Number of points of ROC curve to be computed.

method

Method of computing ROC AUC. Should be one of "expected", "pessimistic", "optimistic" (see Details).

roc

A data frame representing ROC curve. Typically an output of summ_roc().

...

Other arguments to be passed to plot() or lines().

add_bisector

If TRUE (default), roc_plot() adds bisector line as reference for "random guess" classifier.

Value

summ_roc() returns a data frame with n_grid rows and columns "threshold" (grid of classification thresholds, ordered decreasingly), "fpr", and "tpr" (corresponding false and true positive rates, ordered non-decreasingly by "fpr").

summ_rocauc() returns single number representing area under the ROC curve.

roc_plot() and roc_lines() create plotting side effects.

Details

ROC curve describes how well classifier performs under different thresholds.
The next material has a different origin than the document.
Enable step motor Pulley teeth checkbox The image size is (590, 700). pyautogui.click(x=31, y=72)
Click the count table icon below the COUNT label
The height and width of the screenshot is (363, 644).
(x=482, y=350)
For all possible thresholds two classification metrics are computed which later form x and y coordinates of a curve:

  • False positive rate (FPR): proportion of "negative" distribution which was (incorrectly) classified as "positive". This is the same as one minus "specificity" (proportion of "negative" values classified as "negative").
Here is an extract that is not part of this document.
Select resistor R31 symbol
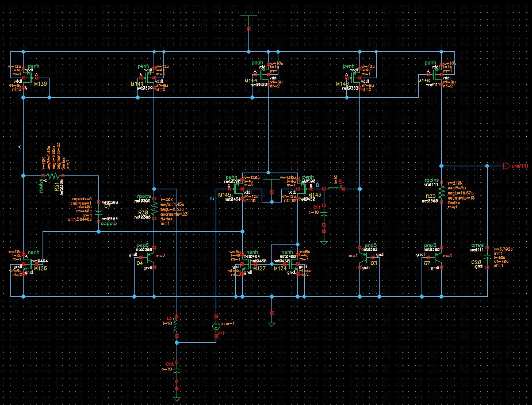The width and height of the screenshot is (532, 405). tap(52, 176)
  • True positive rate (TPR): proportion of "positive" distribution which was (correctly) classified as "positive". This is also called "sensitivity".
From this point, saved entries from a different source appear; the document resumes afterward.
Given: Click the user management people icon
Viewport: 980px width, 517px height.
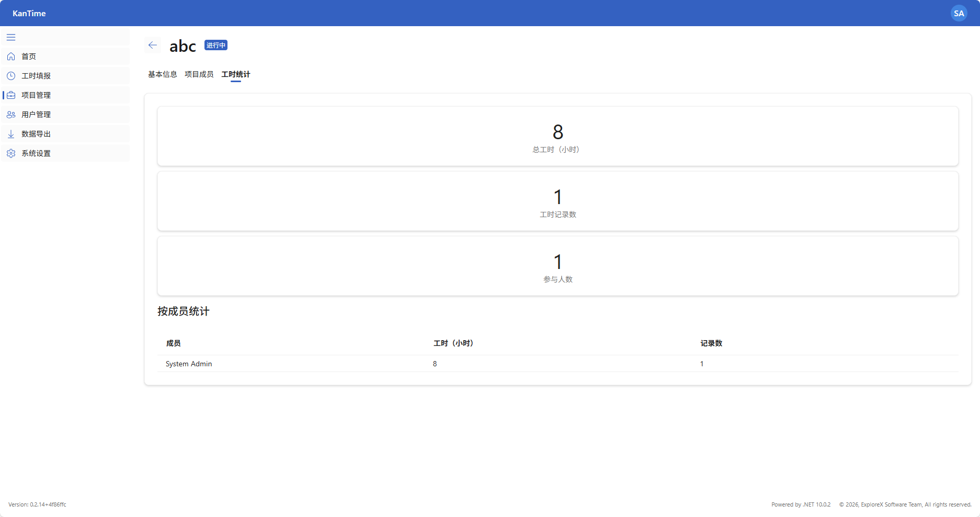Looking at the screenshot, I should (x=11, y=115).
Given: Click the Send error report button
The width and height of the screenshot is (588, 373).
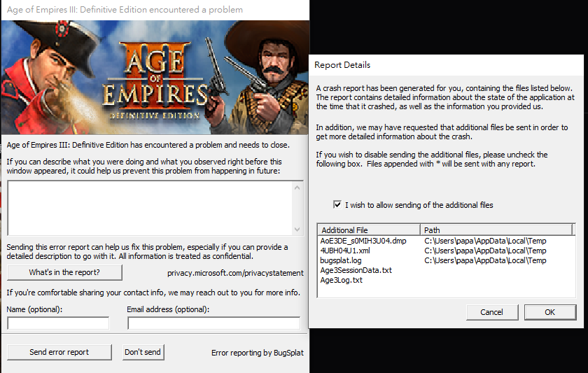Looking at the screenshot, I should (x=60, y=352).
summ_roc() creates a uniform grid of decreasing n_grid values (so that output points of ROC curve are ordered from left to right) covering range of all meaningful thresholds. This range is computed as slightly extended range of f and g supports (extension is needed to achieve extreme values of "fpr" in presence of "discrete" type). Then FPR and TPR are computed for every threshold.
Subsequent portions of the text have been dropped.